Azores tax ruling
The European Court of Justice [ECJ] judgement last September in the Azores Case, was widely welcomed as positive for Gibraltar’s own taxation case, which is still before the court.
The ECJ must decide whether a proposed new system to replace Gibraltar’s existing tax framework is compatible with EU rules on state aid.
In the Azores case, the court had to decide what criteria applied when assessing if a tax regime breached EU state aid rules on the grounds of regional selectivity.
In simple terms, the issue hinged on deciding whether or not the Azores, a Portuguese island territory, was entitled to have a different tax regime to that in place in mainland Portugal, and on what grounds.
A key issue in the reaching the ruling was the autonomy of the regional government in question.
The court upheld the three tests put forward in a reasoned opinion by its advocate general, in order to evaluate whether a regional tax regime is truly autonomous: institutional, procedural and economic autonomy.
This means that a regional tax regime must be approved by a public body with a considerable degree of autonomy and without the interference of the central government in the approval process, and that its financial impact must be borne by the autonomous government, without compensation from the state authorities.
For the Azores itself, the ECJ ruling was not good news.
The court ruled that the regional government of the Azores did not meet the requirement of financial autonomy, confirming the European Commission’s view that the tax rate approved by the islands’ authorities - a rate lower than that applicable in mainland Portugal – amounted to state aid.

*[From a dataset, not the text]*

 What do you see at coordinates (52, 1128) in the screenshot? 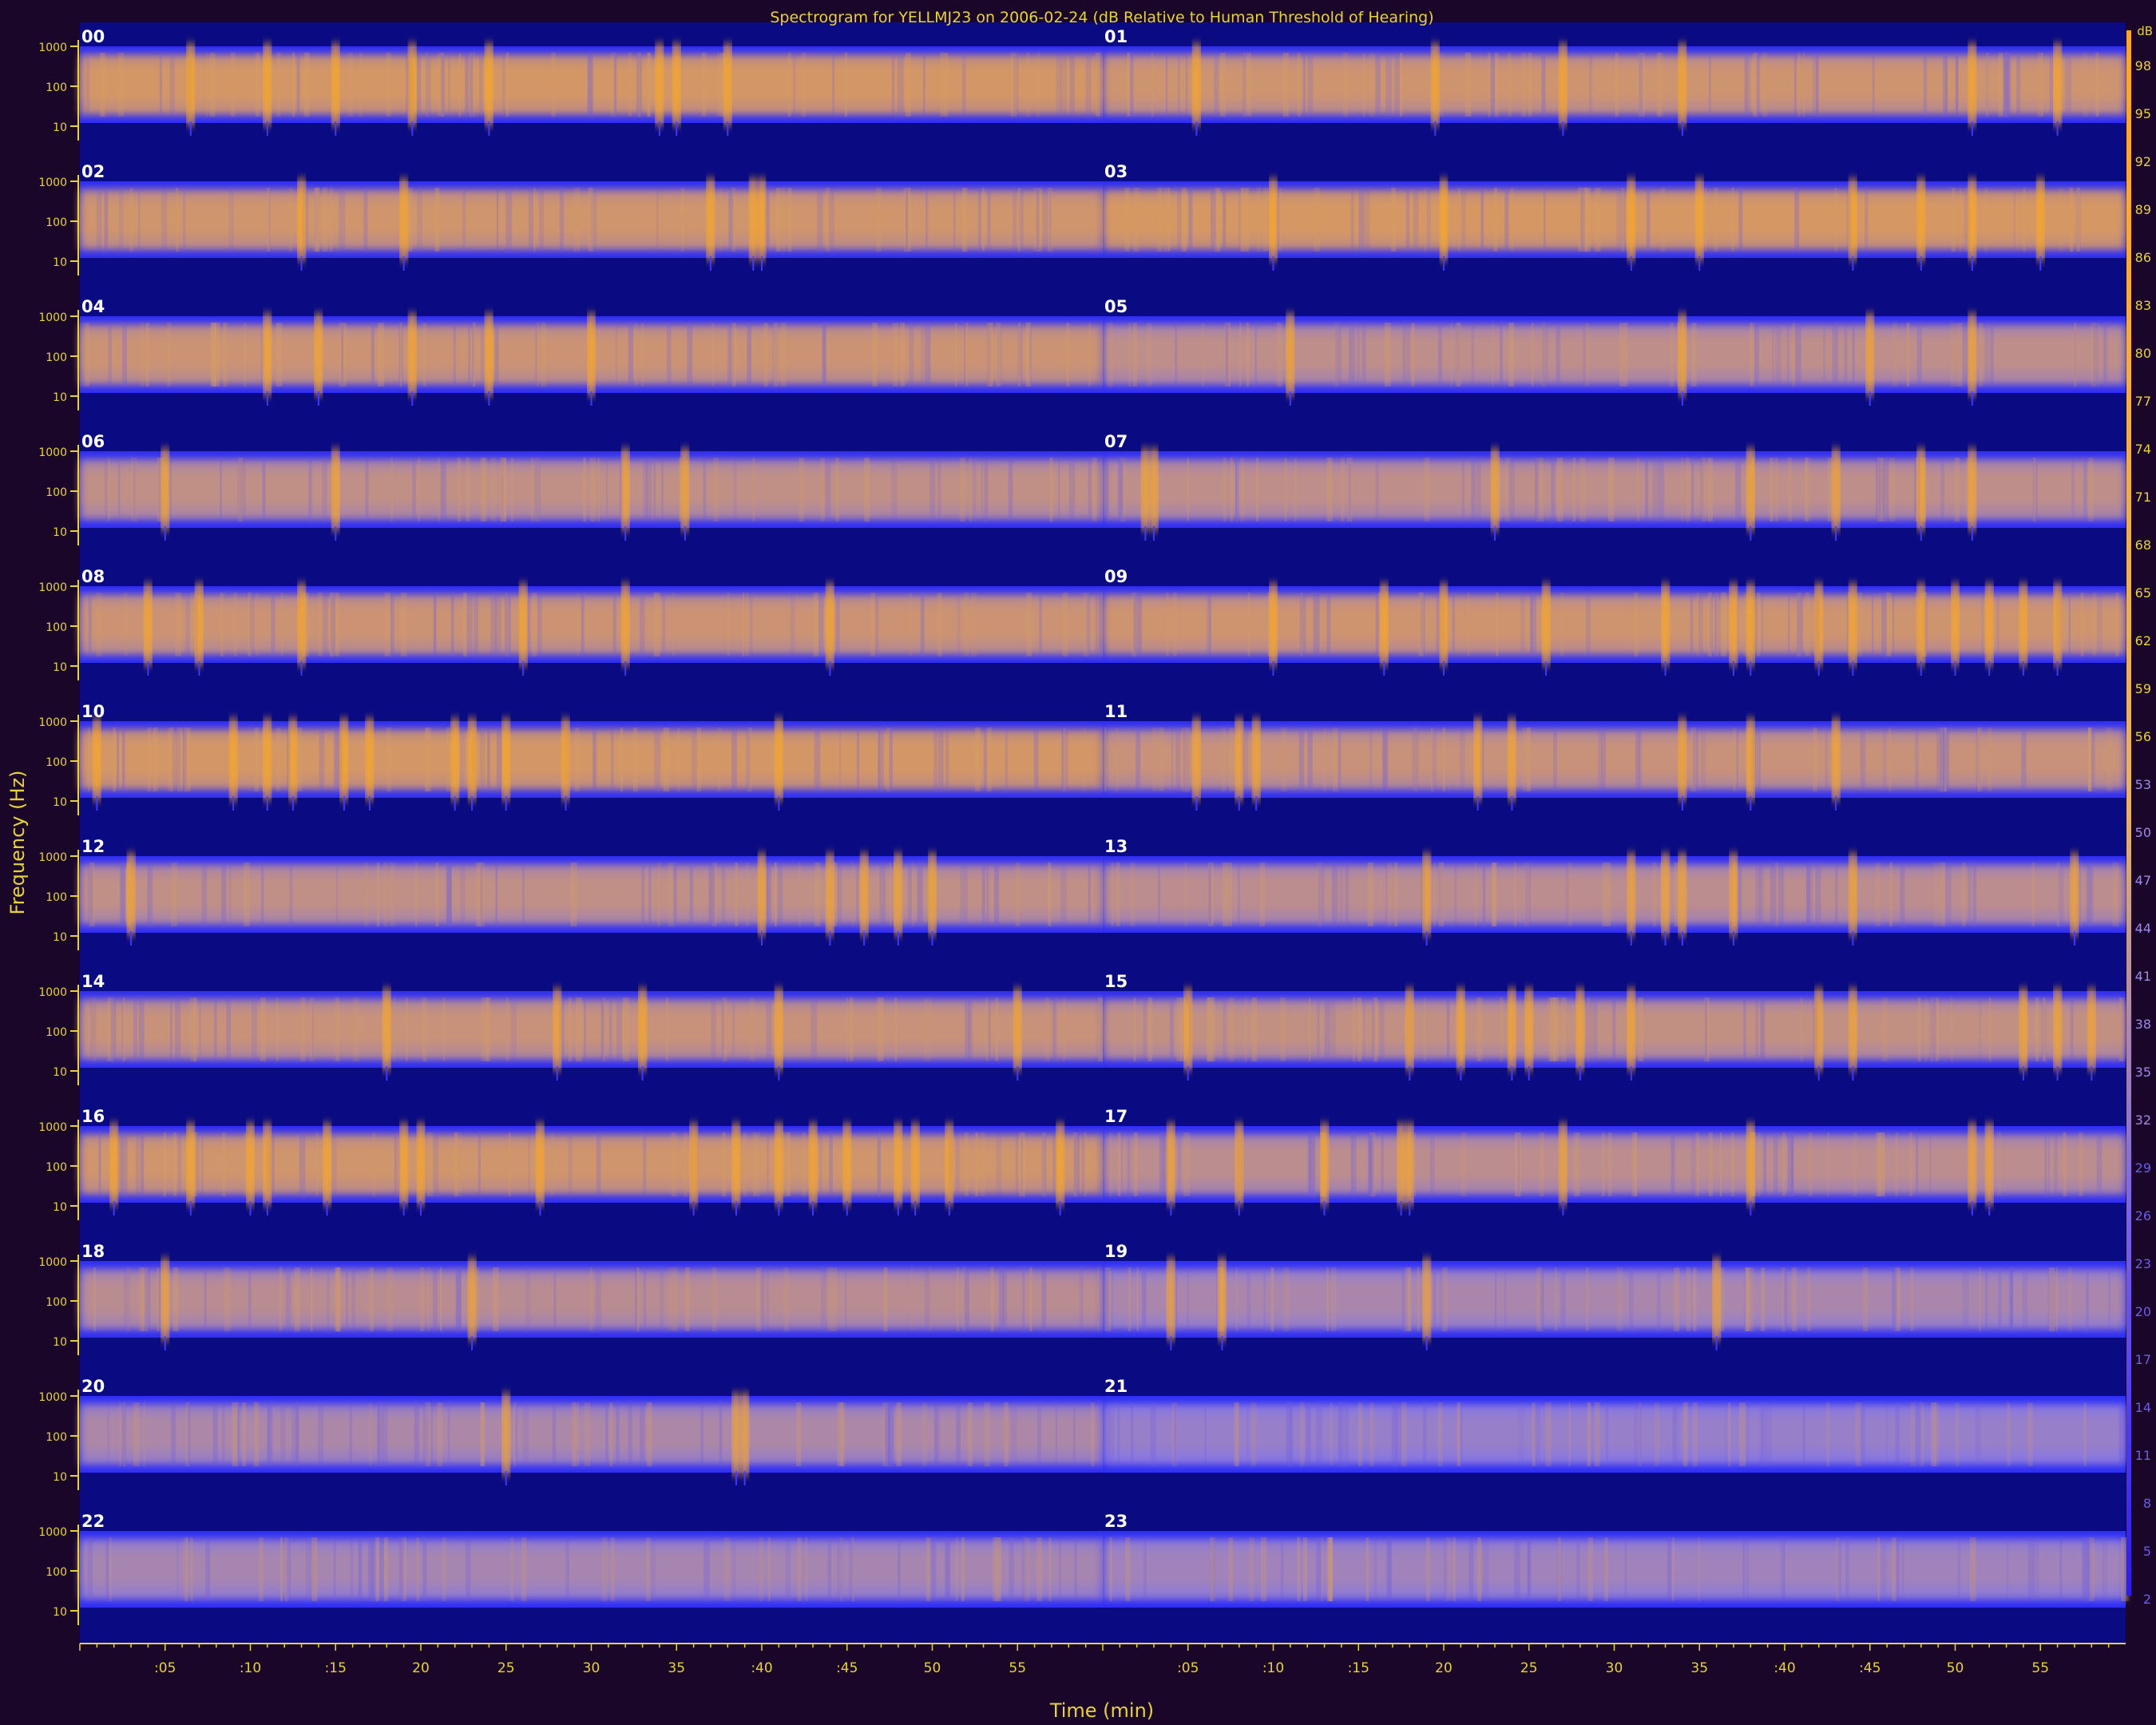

But the arguments used to reach that decision, overrode the Commission’s automatic assumption that any regional tax incentives were selective and therefore potentially in breach of state aid rules, on the grounds that they did not apply the territory of the member state as a whole.

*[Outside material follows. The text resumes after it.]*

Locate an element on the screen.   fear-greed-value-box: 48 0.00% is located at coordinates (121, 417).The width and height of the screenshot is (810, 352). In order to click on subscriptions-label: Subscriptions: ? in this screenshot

For Gibraltar – which enjoys, particularly in the light of the new Constitution, a vast degree of institutional, procedural and economic autonomy – the ECJ’s decision was thus good news.

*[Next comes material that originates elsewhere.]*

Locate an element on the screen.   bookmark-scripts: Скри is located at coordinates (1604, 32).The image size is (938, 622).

Shortly after the ruling was published, the Gibraltar Government said it believed the court’s decision vindicated Gibraltar’s own arguments as to why it is entitled to have a separate and different tax regime to that of the UK.
This is the core issue in the Gibraltar case and the court is now likely to follow the precedent set in the Azores case.
“The judgement therefore confirms that the principles to be applied in deciding this issue, are the very principles upon which the Gibraltar Government’s case is based and pleaded,” the Gibraltar Government said at the time.
The Government is encouraged, in particular, by the fact that in para.68 of the judgement, the court sets out the principles to be applied, by upholding the UK Government’s arguments.”
“Those arguments are the same ones as both the Gibraltar and UK
Governments are making in the Gibraltar case.”
“This judgement is therefore extremely helpful to our case.”
Similar sentiments were expressed within the financial sector, not least by key players in the online gaming industry, one of the newest strands of Gibraltar’s economy.
Leading gaming company PartyGaming’s group Finance Director Martin Weigold told specialist UK magazine Accountancy Age, that the ruling had removed the risk that gaming companies based in Gibraltar would have to pay the full UK tax rate of 30%. ‘It’s effectively removed one of the risks associated with the replacement tax regime that will come into effect at the end of 2010,” he said.
“We expect a low-cost tax regime that’s non-discriminatory to take its place when the tax-exempt scheme is phased out.”